The Nostalgia column with Margaret Watson: The story of WWII bomb tragedy in Savile Town

MANY tragedies which occurred during World War Two went unreported because of strict censorship laws which the Government had imposed.

Tuesday, 12th May 2020, 7:36 am
Dangerous times: The Hartley family from Savile Town who suffered more than most when the bombs dropped on Dewsbury during the war. Pictured are Mr and Mrs Dennis Hartley and their two daughters, Brenda, in the pram, and her sister Joyce, standing.
Dangerous times: The Hartley family from Savile Town who suffered more than most when the bombs dropped on Dewsbury during the war. Pictured are Mr and Mrs Dennis Hartley and their two daughters, Brenda, in the pram, and her sister Joyce, standing.

One such tragedy occurred in Dewsbury in 1940 when a bomb was dropped in North View, Savile Town, killing two people, a mother and daughter.

Only a brief paragraph appeared in the Reporter stating a number of “northern” towns had been bombed – but no towns were named and no-one was reported killed.

Brenda Hayley (nee Hartley) was living in the street where the bomb fell, and although only nine at the time remembered vividly everything that happened.

Margaret Watson.

For eight hours, she and her mother were trapped in a neighbour’s cellar while rescue workers fought desperately to free them.

Her father, Dennis Hartley, was fire-watching on the roof of Newsome’s Mill in Batley Carr, and her older sister, Joyce, was ill in hospital with scarlet fever.

Four streets were flattened in Savile Town that night and two of her neighbours, Mrs Stott and her daughter, Enid, were killed in the blast.

For many years people in Dewsbury talked of the bombing but only those who had been involved knew the true story.

This was why many years ago Brenda, who was in her seventies at the time, asked if I would write about what happened to ensure a record of it would always be in the Reporter files.

I felt privileged to be able to take down a verbatim account, and this week I am recounting what happened that night.

Next week I shall be telling the story of how the family coped afterwards and what happened to them.

For most of her life, Brenda, who was later to marry Roy Hayley, of Gibraltar Farm, Thornhill, was never able to talk about that night.

She told me – “I don’t think I ever got over it.

“I never talked about it because I knew I would just cry and cry and never stop.”

The following is the first part of Brenda’s account of the night the bomb fell on Savile Town:

“Only a few minutes before the bomb dropped I was in the kitchen watching my mother baking Christmas cakes.

“Two of our neighbours, Mrs Naylor and her sister Enid, were with us when we heard the guns on Caulms Wood suddenly start firing.

“We heard the planes flying overhead but the siren hadn’t sounded, but we still all rushed down the cellar to try and protect ourselves.
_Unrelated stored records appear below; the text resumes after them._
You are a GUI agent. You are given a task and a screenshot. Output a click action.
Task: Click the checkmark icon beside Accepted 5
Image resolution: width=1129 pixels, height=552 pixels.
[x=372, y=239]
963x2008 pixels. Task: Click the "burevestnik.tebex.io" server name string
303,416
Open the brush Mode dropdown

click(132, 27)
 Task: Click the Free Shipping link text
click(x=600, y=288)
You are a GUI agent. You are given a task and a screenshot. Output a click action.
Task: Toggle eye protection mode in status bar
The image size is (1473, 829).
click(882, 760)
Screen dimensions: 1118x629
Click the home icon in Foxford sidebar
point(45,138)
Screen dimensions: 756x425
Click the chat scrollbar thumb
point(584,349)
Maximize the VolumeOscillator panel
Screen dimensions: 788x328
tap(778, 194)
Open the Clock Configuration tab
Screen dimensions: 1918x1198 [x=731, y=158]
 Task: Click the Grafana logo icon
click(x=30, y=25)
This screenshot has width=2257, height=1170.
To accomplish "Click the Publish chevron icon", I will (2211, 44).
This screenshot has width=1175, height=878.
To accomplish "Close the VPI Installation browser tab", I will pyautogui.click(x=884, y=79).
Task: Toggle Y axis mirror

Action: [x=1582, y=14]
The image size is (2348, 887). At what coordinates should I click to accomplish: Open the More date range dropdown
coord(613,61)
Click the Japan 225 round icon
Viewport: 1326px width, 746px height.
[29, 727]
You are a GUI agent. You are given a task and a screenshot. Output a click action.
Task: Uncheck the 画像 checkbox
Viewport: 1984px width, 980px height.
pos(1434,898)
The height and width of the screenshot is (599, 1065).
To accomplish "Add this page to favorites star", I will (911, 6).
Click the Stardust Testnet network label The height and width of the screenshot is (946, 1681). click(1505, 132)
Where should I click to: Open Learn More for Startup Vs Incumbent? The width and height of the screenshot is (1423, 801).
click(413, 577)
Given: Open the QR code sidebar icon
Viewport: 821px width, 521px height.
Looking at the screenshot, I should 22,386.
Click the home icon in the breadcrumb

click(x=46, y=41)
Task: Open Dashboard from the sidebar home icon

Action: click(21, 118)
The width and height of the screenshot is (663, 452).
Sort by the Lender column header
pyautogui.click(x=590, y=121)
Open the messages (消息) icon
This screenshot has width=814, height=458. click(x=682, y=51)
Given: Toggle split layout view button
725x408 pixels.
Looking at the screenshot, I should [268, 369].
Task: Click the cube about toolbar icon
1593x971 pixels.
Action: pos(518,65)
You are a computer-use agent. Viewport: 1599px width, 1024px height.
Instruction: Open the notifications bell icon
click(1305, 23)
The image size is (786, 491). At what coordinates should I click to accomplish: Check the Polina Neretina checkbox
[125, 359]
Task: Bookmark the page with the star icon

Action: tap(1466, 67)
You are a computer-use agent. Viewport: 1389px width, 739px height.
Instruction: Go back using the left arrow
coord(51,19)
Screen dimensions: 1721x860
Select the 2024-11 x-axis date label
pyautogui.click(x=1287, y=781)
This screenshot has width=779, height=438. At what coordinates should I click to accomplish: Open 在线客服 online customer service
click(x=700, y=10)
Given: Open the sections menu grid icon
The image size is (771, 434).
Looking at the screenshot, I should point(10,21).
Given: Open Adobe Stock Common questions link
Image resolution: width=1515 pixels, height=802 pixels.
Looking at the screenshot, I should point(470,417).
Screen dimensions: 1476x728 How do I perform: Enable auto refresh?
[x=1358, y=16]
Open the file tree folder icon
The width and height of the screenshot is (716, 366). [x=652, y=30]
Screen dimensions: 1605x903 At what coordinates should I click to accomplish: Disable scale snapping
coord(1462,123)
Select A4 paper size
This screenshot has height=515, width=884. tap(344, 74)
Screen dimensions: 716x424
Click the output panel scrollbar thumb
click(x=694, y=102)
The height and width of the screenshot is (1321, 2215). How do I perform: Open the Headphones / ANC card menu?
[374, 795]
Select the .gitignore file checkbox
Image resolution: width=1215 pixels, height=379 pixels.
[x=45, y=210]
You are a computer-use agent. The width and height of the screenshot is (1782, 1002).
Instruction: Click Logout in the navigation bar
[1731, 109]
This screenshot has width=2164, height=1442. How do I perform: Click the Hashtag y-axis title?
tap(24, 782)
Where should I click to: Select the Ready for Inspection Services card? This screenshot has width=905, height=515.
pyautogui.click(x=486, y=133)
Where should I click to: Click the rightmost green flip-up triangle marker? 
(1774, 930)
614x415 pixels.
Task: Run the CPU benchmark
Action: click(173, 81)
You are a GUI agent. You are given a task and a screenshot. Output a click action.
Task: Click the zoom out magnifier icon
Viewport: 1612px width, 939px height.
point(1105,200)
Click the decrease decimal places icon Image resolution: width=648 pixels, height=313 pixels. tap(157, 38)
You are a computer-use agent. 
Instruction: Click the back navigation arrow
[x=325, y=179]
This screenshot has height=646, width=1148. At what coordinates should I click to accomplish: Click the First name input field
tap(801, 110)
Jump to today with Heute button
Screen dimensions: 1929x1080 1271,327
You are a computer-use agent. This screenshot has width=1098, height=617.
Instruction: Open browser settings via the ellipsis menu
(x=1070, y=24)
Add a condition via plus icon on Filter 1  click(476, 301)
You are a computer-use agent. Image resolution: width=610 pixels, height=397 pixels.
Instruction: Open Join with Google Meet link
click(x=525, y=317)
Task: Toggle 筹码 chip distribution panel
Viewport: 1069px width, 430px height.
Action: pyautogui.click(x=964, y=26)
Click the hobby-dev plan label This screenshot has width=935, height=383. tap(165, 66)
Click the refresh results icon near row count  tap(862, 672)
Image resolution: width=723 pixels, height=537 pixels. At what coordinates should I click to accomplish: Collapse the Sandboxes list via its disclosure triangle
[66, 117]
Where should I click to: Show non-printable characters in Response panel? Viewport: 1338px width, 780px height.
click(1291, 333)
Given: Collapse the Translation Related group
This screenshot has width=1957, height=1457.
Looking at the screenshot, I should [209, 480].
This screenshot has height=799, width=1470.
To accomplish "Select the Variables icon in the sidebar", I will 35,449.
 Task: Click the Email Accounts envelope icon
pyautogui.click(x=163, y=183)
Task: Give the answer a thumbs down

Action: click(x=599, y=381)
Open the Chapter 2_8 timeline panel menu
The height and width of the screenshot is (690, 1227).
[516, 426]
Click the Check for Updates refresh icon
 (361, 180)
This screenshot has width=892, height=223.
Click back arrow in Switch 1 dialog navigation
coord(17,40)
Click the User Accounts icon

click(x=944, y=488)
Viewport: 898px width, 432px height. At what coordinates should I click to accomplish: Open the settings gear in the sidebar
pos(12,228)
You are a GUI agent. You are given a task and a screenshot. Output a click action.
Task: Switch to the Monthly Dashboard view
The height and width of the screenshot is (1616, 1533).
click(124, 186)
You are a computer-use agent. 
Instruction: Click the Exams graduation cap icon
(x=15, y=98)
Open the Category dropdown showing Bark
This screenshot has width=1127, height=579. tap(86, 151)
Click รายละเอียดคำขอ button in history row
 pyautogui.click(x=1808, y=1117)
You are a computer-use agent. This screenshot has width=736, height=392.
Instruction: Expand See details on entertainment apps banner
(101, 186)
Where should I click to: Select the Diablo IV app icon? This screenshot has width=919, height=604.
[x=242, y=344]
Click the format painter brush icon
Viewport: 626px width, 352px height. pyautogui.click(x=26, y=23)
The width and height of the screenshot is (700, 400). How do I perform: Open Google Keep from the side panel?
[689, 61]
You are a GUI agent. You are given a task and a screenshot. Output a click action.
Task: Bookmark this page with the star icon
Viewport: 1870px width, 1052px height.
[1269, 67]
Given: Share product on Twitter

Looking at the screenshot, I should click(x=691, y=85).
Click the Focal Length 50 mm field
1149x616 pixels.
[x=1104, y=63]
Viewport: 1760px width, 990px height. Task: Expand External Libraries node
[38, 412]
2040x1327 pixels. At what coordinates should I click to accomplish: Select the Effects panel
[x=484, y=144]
“Suddenly Mrs Naylor said her husband, Harry, who was at work, wouldn’t know where she was when he got home.

“She thought it better if we were all together in her home, so we set off running down the street to her house.

“It was terrifying listening to all the guns going off and watching the flares dropping from the sky.

“Harry had just arrived when we got there, so we all went into the cellar together – but just before going down I grabbed the Naylor’s little dog and took him with me.

“We all crouched together in a small space under the cellar steps, just huddling there listening to all the noise with me just clinging to the little dog.

“We heard the bomb drop and I saw the Naylor’s gas oven come crashing through the cellar roof.

“We were all knocked unconscious but Harry was the first to come round and he started waking us all up.

“Poor mother caught the worst and was badly injured.

“I thought she was dead because she was completely covered in bricks except for her face.

“I could see her through the darkness and kept thinking how marvellous it was that not a single stone had fallen on her face.

“She was just cocooned in all these bricks with just her face showing.

“I really thought she wouldn’t get out alive.

“It was hours before we heard the rescuers who were digging through the railway embankment nearby to get to us.

“They dug through the cellars of five or six houses before they reached us, and all the time they kept telling Harry to keep shouting so they’d know where we were.

“Harry also shouted to the firemen to tell them to stop the water hoses because if any more water came in, my mother would have drowned.

“I was terrified but never cried. I just kept clinging to the poor little dog.

“He was terrified but I never let him go for a second and he never barked once.

“It took them eight hours to get us out. The rescuers got mother out first and then me.

“Everything outside was burning and there were fire engines all over the place.

“They put mother in an ambulance and left me sitting on a plank of wood surrounded by all the rubble and still cuddling the little dog.

“When dad got back from fire-watching, he saw all the devastation.

“Where our house had been was a huge crater where the bomb had fallen.

“Our house had gone, and dad didn’t know if we’d been killed. Everything was in chaos and nobody could tell him anything.

“He was there when the two bodies of Mrs Stott and her daughter Enid were brought out, and then someone told him my mother had been taken to hospital.”